An Open Letter to All Parents

Dear parents and soon-to-be parents,

My friend was harassed last night. What was supposed to be a great fun night out turned sour when two guys–whom she thought were her friends–forced their way into her car and touched her as she was about to drive home. In the process of doing their sick actions, they showered her with insults, calling her “fat” and all. She fought back. She screamed for them to leave the car. She tried to push them out. And then the guy behind her said, “Ginusto mo naman yan eh (you wanted this)”. But she didn’t. She never did. She still doesn’t.

Thankfully, she had the presence of mind to get her spray out, which led them to leave the vehicle. As they were leaving, they shouted “Bakit ka ganyan? Gusto mo naman eh (Why are you like that? You want this).” But she didn’t. She never did. She still doesn’t.

She’s now safe.
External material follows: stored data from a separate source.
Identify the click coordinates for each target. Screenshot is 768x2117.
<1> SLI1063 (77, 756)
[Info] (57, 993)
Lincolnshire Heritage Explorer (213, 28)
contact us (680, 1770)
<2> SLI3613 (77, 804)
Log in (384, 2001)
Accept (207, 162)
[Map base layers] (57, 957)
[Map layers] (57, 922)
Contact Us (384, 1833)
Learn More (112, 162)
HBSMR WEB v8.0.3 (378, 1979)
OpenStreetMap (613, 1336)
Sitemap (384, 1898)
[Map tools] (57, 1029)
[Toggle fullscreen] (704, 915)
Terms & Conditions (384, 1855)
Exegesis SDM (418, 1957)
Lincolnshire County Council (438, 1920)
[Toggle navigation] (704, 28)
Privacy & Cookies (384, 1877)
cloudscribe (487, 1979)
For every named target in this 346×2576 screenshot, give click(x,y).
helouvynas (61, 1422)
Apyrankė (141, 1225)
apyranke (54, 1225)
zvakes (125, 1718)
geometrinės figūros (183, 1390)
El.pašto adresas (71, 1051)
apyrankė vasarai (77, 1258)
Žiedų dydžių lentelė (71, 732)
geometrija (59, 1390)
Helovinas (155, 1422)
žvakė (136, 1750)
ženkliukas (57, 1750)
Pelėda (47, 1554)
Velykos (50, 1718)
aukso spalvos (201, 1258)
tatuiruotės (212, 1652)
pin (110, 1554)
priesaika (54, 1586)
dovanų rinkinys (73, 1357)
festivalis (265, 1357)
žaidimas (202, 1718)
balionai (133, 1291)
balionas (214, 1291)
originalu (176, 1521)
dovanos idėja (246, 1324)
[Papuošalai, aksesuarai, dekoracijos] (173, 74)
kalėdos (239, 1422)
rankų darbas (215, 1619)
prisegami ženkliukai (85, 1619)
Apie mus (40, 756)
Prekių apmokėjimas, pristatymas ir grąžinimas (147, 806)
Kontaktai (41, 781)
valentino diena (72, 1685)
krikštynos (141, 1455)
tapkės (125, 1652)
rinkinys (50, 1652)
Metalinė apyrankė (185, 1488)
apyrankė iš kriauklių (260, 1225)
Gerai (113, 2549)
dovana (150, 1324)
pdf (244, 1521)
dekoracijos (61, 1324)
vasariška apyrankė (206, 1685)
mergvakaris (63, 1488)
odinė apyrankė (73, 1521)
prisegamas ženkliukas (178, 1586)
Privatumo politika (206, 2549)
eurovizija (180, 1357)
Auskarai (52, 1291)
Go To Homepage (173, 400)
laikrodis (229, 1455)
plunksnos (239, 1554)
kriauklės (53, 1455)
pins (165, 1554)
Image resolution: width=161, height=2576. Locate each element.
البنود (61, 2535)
But how many others girls will remain in danger?

I call to you, dear parents and soon-to-be parents, to please educate your children that “no” actually means “no”. Please teach them how to respect people, of all gender. Please teach them that they are not entitled to do harm against others.

To parents of young boys, teach them to treat girls as their equal. Teach them to keep their pants zipped. Teach them to keep their hands away from unwantedly touching others. Please teach them to understand that they have the power of self-control. Please teach them that the excuse “lalaki kasi” is not an excuse to harass others. No one gets accidentally raped.

To parents of young girls, please teach them how to speak up when they’re harassed. Please empower their voice. Don’t silence them. Please help them understand that they should not be silenced. Please teach them not to be afraid. Please teach them how to fight back. Please teach them that they shouldn’t blame themselves when harm comes their way.

To parents of all children, please teach them how to love. Teach them how to respect all. Teach them to raise their voice when they’re harmed. Teach them to ask for help.

I may not have a child. I may never have one. But you, parents and soon-to-be parents, have the power to raise a generation that’s more loving and peaceful than the generations before them. The power to educate them that “no” means “no” is in your hands.

We can blame one for one’s faults. But the solutions starts at home.

So please… raise a generation of good kids–not self-entitled brats who think they can get away with anything.